Meski masyarakat setempat terus berjuang melindungi tanah, status sosial, dan sumberdaya alam mereka. Sebab bilamana eksploitasi merajalela dan lingkungan semakin terancam, kisah Batu Bernama (Fatukanaf), Pohon Bernama (Haukanaf/Haumonef/Hauteas), dan Air Bernama (Oekanaf), jadi panggilan moral untuk melawan dan menjaga kedaulatan Gunung Mutis.

Hegemoni Pertumbuhan Ekonomi

Tentu kita memahami taman nasional adalah konsep global, di mana diantaranya ada penetapan sistem zonasi.

Seringkali, sistem global dipandang lebih progresif sehingga banyak diadopsi oleh berbagai negara, seakan sistem pengelolaan ekologis berbasis masyarakat adat sangat usang.

Konsep ini dapat diterapkan di tempat lain, tapi ada kalanya bertolak belakang dengan sosio-ekologis dan corak produksi masyarakat setempat (Erna Gunawan; 2024).

Di satu sisi, pada dasarnya negara masih menciptakan mitos bila kemiskinan adalah penyebab kerusakan lingkungan.

Ada pun mitos orang miskin tak bisa mengelola lingkungan karena minimnya pengetahuan. Parameter tidak punya pengetahuan umumnya dihubungkan dengan tingkat pendidikan formal yang relatif rendah.

Kejanggalan ini telah dibantah oleh Forsyth (2003) dalam tulisan Arif Satria (2019) yang mengatakan, bahwa orang kaya (elite negara dan korporasi) membutuhkan dan memanfaatkan sumber daya lebih banyak dari orang miskin atau kelas proletar.

Akibatnya dampak lingkungan lebih besar daripada kelas proletar.

Seperti konsumsi energi, orang kaya yang lebih tinggi dibanding golongan miskin. Begitu pula, orang-orang yang dianggap miskin, sebenarnya memiliki paradigma lokal menjaga lingkungannya dengan arif dan bijaksana.

Pengetahuan ini kerap diabaikan negara karena dianggap menghambat pertumbuhan ekonomi negara dan memperlambat masuknya kapital ke pedesaan.

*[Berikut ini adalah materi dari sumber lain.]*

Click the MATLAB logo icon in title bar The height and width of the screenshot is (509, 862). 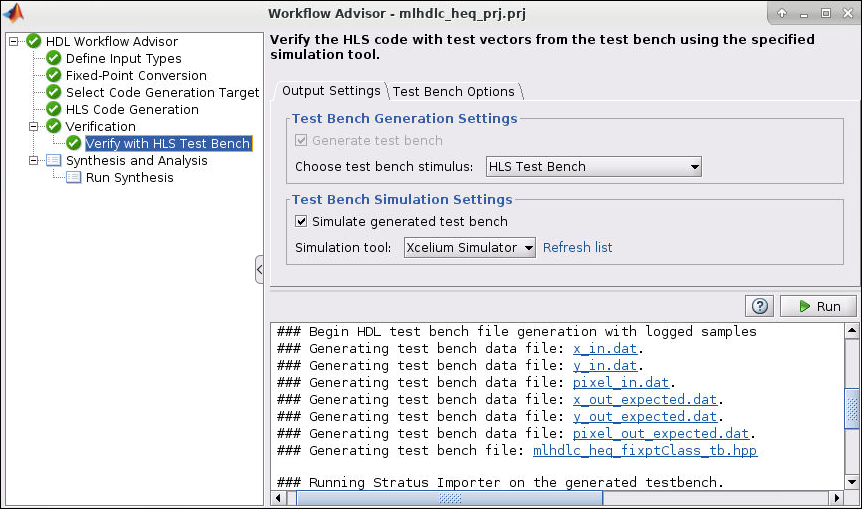(x=14, y=13)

Buktinya hutan adat, sungai, dan laut dijaga oleh sistem lokal yang ternyata lebih efektif, ramah lingkungan, dan berkelanjutan.

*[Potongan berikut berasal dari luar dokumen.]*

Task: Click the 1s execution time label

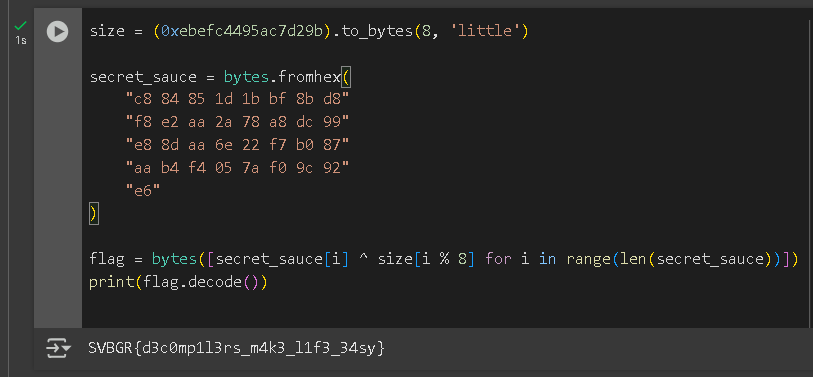Action: [21, 40]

James Scott dalam bukunya Seeing Like a State (1998), dengan kritis memperlihatkan bagaimana berbagai skema pembangunan dalam sejarah, gagal karena bertolak belakang dari paham yang keliru mengenai apa yang penting dan berguna bagi masyarakat dan yang tidak bagi mereka.

Selanjutnya perlu digaris bawahi, masyarakat adat di Indonesia pada umumnya masih menganggap gunung adalah Ibu yang Agung, yang “welas asih”, menyusui kita dengan mata air dan aliran sungai.

Secawan mata air di gunung masih bisa diminum, apakah luasan air lautan bisa diminum? Sama halnya dengan pepohonan yang tumbuh menyebar di lereng (gunung). Ia memberikan ragam manfaat bagi manusia dan makhluk hidup di sekitarnya.

Dan sesungguhnya yang dapat memberi makanan kepada manusia, itu hanya selapis tanah yang subur yang tidak lebih dari satu jengkal tebalnya.

Lapisan yang sejengkal tersebut, tidak berfaedah dan dapat habis karena perbuatan manusia atau binatang yang merusak atau karena angin yang menghembuskan bagian yang tipis. Jika bagian yang tipis hilang, maka hilanglah seluruh sumber makanan manusia itu sendiri  (Mochamad Tauhid, 2019).

Ancaman Ekstraktivisme

Alih fungsi Mutis-Timau menjadi Taman Nasional ke-56 di Indonesia, dengan luas kawasan sebesar 12.315 hektar dari kawasan hutan lindung seluas 102.125 hektar, sebenarnya dimotori oleh agenda korporasi kemudian difasilitasi oleh KLHK dimasa Siti Nurbaya yang menjabat sebagai menteri.

Demi kepentingan pemodal, KLHK dan pemerintah provinsi NTT bersikeras memperluas proyek ini mencapai 66.473,83 hektar.

Seperti halnya sedang terjadi di Gunung Gede Pangrango, Salak, Kamojang, Ciremai, Padarincang, Parakasak, Slamet, Sorik Marapi, dan lain sebagainya.

Beberapa taman nasional dan hutan lindung ini, sedang diperhadapkan ancaman “mata bor” operasi pembangkit listrik tenaga panas bumi (PLTP/geothermal) oleh negara (Kementerian ESDM) dan sektor swasta. Tanpa adanya transparansi dan keterlibatan masyarakat setempat, negara telah memancing konflik vertikal bahkan horizontal, ancaman nyawa, hingga kerusakan sumberdaya alam.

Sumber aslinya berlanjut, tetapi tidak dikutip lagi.